In the post “Don’t Grow Your Business Alone: Enlist Your Vendors”, small biz advisor Jackie Nagel’s third point — engage vendors in meetings each quarter — made me exclaim “Yes!” One of my clients sets up meetings specifically so that I am able to speak with the company’s marketers, engineers and salespeople. Their insight is crucial to my success in writing copy that communicates their messages clearly.
While working remotely is becoming more common every year, the constant challenge for freelancers like me is to establish and nurture strong work relationships with people you haven’t even met face to face. Like the old saying goes, “John and Mary had never met. They were like two hummingbirds who had also never met.”
Anyway, you get the point.
Creating an “environment” that encourages freelancers (and other vendors) to embrace a team mentality benefits your company by instilling a shared sense of mission.
What are some ways to accomplish this?
1. Choose freelancers who have the characteristics you require and admire in your full-time staff. Is it initiative? Quick turn around? A wicked sense of humor? In an online discussion prompted by Nagel’s post, she said she came to realize some vendors are tactical while others are more strategic. She learned the strategic types more effectively support her work.
Some vendors have an innate “go team” mentality that comes through in their customer service. When my husband had his office and janitorial supply business, he anticipated inventory shortages and took the initiative to remind customers — like the local rest home, for example — that it might be time to check the ol’ toilet paper supply before Taco Tuesday. When trust is built between business owner and vendor, businesses may come to rely on their vendors as much as they do staff.
2. Include your freelancer in regular “meetings,” whether via phone, online or in person. “Live” conversations with my contacts, rather than emails alone, deepen my understanding of the company’s purpose and goals and help me experience others’ enthusiasm about a project.
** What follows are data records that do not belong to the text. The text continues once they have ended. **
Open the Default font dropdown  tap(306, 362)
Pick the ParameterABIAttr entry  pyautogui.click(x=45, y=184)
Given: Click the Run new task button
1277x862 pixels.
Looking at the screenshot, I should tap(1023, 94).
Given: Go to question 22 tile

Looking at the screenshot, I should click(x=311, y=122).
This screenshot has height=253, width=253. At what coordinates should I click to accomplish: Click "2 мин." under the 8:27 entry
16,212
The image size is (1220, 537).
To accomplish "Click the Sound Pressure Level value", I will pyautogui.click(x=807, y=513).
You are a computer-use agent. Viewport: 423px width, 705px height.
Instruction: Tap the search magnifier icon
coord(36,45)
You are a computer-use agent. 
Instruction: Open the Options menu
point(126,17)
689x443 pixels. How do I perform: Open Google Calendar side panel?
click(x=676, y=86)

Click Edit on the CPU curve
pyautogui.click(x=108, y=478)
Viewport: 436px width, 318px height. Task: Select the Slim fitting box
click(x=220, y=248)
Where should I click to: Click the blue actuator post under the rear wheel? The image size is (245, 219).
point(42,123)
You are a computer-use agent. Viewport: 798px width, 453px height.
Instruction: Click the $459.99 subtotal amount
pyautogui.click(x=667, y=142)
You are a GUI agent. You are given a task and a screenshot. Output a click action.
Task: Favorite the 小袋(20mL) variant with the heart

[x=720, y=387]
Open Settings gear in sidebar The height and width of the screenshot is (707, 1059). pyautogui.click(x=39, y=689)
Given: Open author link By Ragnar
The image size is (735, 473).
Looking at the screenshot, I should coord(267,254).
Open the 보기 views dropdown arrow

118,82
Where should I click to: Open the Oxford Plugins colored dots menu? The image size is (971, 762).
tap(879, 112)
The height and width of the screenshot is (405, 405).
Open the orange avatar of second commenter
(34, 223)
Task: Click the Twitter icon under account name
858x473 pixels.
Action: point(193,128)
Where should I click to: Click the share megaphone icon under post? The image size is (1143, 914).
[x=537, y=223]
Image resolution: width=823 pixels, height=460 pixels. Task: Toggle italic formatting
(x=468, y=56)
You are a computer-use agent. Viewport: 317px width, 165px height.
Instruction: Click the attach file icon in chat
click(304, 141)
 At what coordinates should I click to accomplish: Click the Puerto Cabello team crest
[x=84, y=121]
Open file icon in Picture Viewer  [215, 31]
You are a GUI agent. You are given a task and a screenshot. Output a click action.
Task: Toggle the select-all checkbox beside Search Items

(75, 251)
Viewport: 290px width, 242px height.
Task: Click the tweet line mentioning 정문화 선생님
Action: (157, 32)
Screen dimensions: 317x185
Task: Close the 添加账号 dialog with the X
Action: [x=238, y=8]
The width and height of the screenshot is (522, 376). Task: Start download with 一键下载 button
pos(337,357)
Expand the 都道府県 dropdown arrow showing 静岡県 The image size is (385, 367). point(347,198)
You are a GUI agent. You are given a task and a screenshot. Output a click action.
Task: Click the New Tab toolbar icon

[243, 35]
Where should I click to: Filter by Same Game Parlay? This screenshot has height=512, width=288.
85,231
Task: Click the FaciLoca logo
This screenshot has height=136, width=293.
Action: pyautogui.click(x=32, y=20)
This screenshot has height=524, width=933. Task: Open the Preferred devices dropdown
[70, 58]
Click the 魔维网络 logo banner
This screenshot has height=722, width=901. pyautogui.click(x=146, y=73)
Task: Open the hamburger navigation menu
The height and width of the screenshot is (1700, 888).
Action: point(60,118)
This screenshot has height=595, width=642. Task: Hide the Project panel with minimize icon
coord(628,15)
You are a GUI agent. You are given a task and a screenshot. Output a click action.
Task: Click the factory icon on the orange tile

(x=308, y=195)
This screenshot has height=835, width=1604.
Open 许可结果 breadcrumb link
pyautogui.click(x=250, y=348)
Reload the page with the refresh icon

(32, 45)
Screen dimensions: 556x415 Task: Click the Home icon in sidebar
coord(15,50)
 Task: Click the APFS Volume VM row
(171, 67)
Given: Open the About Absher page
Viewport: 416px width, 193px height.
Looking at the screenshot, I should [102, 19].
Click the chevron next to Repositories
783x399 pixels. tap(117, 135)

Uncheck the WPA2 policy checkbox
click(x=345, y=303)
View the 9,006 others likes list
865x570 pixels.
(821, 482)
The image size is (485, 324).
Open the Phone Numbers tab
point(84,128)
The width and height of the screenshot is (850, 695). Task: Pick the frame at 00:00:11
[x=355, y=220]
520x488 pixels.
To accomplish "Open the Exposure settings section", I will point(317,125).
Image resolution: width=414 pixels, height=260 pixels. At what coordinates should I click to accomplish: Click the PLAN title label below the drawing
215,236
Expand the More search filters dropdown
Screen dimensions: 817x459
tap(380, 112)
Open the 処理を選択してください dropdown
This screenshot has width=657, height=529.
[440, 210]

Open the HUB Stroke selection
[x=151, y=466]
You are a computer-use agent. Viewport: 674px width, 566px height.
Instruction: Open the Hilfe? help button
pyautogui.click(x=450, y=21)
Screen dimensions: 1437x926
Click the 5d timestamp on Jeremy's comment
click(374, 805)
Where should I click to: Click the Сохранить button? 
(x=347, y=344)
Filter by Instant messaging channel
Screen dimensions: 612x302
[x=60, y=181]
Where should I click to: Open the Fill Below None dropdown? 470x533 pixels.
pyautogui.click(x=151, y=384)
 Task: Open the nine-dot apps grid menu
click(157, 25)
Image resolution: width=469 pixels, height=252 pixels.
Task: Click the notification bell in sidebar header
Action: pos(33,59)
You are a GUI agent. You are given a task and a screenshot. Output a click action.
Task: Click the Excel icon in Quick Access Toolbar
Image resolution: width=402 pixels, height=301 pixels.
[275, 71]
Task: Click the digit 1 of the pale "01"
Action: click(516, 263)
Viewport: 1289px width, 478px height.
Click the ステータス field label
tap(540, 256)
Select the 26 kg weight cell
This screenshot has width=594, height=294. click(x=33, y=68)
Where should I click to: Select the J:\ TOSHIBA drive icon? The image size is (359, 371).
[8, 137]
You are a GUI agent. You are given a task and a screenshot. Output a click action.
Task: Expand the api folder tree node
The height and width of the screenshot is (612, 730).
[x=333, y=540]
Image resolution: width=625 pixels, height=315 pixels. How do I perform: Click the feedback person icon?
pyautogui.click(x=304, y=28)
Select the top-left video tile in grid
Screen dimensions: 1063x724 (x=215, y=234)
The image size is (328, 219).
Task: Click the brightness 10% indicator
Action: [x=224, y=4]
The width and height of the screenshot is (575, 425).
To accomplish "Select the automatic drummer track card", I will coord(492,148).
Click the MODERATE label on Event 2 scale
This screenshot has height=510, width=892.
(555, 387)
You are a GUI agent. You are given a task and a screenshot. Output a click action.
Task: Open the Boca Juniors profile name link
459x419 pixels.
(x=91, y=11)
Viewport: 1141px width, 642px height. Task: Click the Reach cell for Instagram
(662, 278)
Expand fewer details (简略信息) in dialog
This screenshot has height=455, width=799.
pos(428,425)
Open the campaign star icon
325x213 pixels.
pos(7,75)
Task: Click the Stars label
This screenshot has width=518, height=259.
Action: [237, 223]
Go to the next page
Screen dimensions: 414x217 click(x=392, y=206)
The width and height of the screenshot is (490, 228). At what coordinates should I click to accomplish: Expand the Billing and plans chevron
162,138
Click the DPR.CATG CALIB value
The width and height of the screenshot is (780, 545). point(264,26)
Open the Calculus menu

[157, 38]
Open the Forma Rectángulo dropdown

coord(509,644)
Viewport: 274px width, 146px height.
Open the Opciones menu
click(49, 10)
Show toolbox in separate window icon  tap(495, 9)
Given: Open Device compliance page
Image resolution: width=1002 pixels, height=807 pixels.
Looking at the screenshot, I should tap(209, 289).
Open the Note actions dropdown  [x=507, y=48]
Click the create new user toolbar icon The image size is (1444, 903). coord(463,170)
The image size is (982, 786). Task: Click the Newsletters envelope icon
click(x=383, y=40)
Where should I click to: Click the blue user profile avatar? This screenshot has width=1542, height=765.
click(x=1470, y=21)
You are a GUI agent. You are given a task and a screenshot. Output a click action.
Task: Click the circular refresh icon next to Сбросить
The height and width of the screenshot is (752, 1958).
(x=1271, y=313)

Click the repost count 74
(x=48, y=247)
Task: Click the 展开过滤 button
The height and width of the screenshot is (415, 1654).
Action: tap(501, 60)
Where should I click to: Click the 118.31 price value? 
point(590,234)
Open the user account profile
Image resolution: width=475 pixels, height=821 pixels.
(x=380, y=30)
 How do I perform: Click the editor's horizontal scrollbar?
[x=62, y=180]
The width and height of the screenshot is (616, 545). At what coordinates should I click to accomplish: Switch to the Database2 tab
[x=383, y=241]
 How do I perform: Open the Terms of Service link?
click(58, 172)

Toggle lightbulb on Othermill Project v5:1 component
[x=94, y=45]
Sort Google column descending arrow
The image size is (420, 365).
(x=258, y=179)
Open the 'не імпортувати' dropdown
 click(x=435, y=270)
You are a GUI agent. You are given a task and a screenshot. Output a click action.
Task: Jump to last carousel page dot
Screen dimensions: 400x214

3. Implement ways to make this collaboration possible. Skype, conference calling software, and maybe an occasional invitation to an industry conference being held in the freelancer’s area are just a few of the means by which you can connect.
Jo Lynn Deal, owner of MyMarketingCafe.com, said she appreciated a client’s use of Basecamp, a project management tool that connected team members from around the globe. “Basecamp brings the team together, keeps everyone on the same page, and keeps everyone accountable for their role,” said Deal. “I find it especially useful for teams whose members work remotely.”
4. You know that “friend” who only calls when they need something? Yeah, don’t be him. Send a LinkedIn congrats when your freelancer celebrates her second anniversary of solopreneurship. Include her name in the holiday card list. This, of course, is a two-way street. I connect as best I can with my clients in a friendly and supportive way, even if that is simply to ask how they are doing before I send a slew of questions about a project.
Be careful what we wish for, freelancers. Now that everyone is feeling all warm and fuzzy, allow me to offer this caveat. Business owners sometimes expect freelancers to jump up and shake their team pom-poms at a moment’s notice. I call this “genie in the bottle” syndrome–a misperception that a freelancer is sitting in her home office waiting for a client to summon her to the next gig so she can pay her mortgage (OK, maybe sometimes). I appreciate my client who writes the word “capacity’ in the email subject line. This signals that she is about to ask me if I have time in my schedule to start a new project.
Companies don’t always encourage a sense of team connection for freelancers. But a freelancer who considers herself part of the team, or is made to feel part of the team, becomes more committed beyond the task and the pay. In fact, I haven’t “met” any business owner yet who wants me, as a vendor, to be less committed.
If you’re a business owner, how do you create team connections with your freelancers or vendors?
Freelancers, how do you nurture your relationships with clients?